Graça Freitas fez esta quarta-feira um balanço dos últimos dias em declarações na Autoridade Nacional de Proteção Civil.

A diretora-geral de Saúde, Graça Freitas, anunciou esta quarta-feira que nos dias de maior calor, entre 5 e 7 de agosto, houve "variação diária de mais de 500 óbitos registados", em declarações proferidas na Autoridade Nacional de Proteção Civil, onde fez um balanço da resposta operacional e das medidas adotadas pelas várias entidades na sequência do calor extremo registado nos últimos dias.

"Temos de ser cautelosos a analisar os dados e o impacto da mortalidade e cautelosos a comparar-nos com outros países que utilizam metodologias diferentes", afirmou. "Mas isto é uma análise muito bruta, o que quer dizer que temos de analisar as quinzenas por corredores de probabilidades de ocorrência de morte", disse, explicando que é preciso estudar as mortes esperadas numa determinada quinzena e aquelas que de facto se observam. Isto porque "muitas vezes há picos", com as pessoas que estavam mal e que morreram durante uma onda de calor. "Obviamente que nas semanas seguintes a mortalidade desce", disse, explicando que, em Portugal, se contabiliza "o impacto na mortalidade geral por todas as causas".

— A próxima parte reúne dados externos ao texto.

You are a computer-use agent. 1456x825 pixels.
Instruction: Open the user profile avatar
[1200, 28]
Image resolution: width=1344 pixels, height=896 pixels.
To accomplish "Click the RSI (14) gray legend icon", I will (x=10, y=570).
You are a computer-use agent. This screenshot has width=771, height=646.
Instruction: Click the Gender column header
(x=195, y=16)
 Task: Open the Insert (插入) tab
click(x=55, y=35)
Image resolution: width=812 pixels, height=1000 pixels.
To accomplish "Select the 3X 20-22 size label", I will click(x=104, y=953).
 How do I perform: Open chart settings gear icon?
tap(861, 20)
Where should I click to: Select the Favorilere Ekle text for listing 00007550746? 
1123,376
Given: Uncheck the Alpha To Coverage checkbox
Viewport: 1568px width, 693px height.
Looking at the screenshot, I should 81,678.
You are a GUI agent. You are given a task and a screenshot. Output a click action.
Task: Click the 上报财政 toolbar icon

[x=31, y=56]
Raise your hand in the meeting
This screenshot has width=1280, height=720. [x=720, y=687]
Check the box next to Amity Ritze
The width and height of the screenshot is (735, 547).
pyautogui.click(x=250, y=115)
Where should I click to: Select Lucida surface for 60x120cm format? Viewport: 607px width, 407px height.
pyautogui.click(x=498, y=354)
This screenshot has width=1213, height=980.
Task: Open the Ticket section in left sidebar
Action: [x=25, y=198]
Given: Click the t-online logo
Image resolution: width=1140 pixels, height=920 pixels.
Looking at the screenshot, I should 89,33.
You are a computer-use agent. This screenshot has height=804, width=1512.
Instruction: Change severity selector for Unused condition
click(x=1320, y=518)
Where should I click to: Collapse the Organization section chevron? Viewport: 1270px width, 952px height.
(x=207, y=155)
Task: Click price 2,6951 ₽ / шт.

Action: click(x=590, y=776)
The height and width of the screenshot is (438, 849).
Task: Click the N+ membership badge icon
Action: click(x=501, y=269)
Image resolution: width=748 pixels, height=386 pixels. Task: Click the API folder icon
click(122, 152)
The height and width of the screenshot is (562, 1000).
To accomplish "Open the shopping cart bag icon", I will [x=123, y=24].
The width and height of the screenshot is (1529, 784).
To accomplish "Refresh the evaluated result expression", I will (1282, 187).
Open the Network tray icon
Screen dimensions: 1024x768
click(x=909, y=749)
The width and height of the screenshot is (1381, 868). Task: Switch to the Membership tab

Graça Freitas revelou que, nos dias 5, 6 e 7 de agosto, o INEM recebeu "mais cinco mil contactos do que é habitual" e que o serviço de urgência apresentou mais sete mil episódios de urgência, não havendo, porém, aumento de internamentos, "um bom indicador", o que quer dizer que muitos dos utentes "terão sido tratados e hidratados sem necessidade de internamento". Já nos centros de saúde a procura está de acordo com a época, sublinhou Graça Freitas, onde estiveram elementos do Instituto Português do Mar e da Atmosfera (IPMA), da ANPC e o primeiro-ministro, António Costa.

A diretora-geral de Saúde frisou que as parcerias com o Instituto Português do Mar e da Atmosfera (IPMA) permitem "dar alertas" para determinadas regiões, conforme os níveis locais de risco meteorológico, e que existe uma "aposta enorme na comunicação" sobretudo no verão, devido à mudança de comportamentos por parte das pessoas.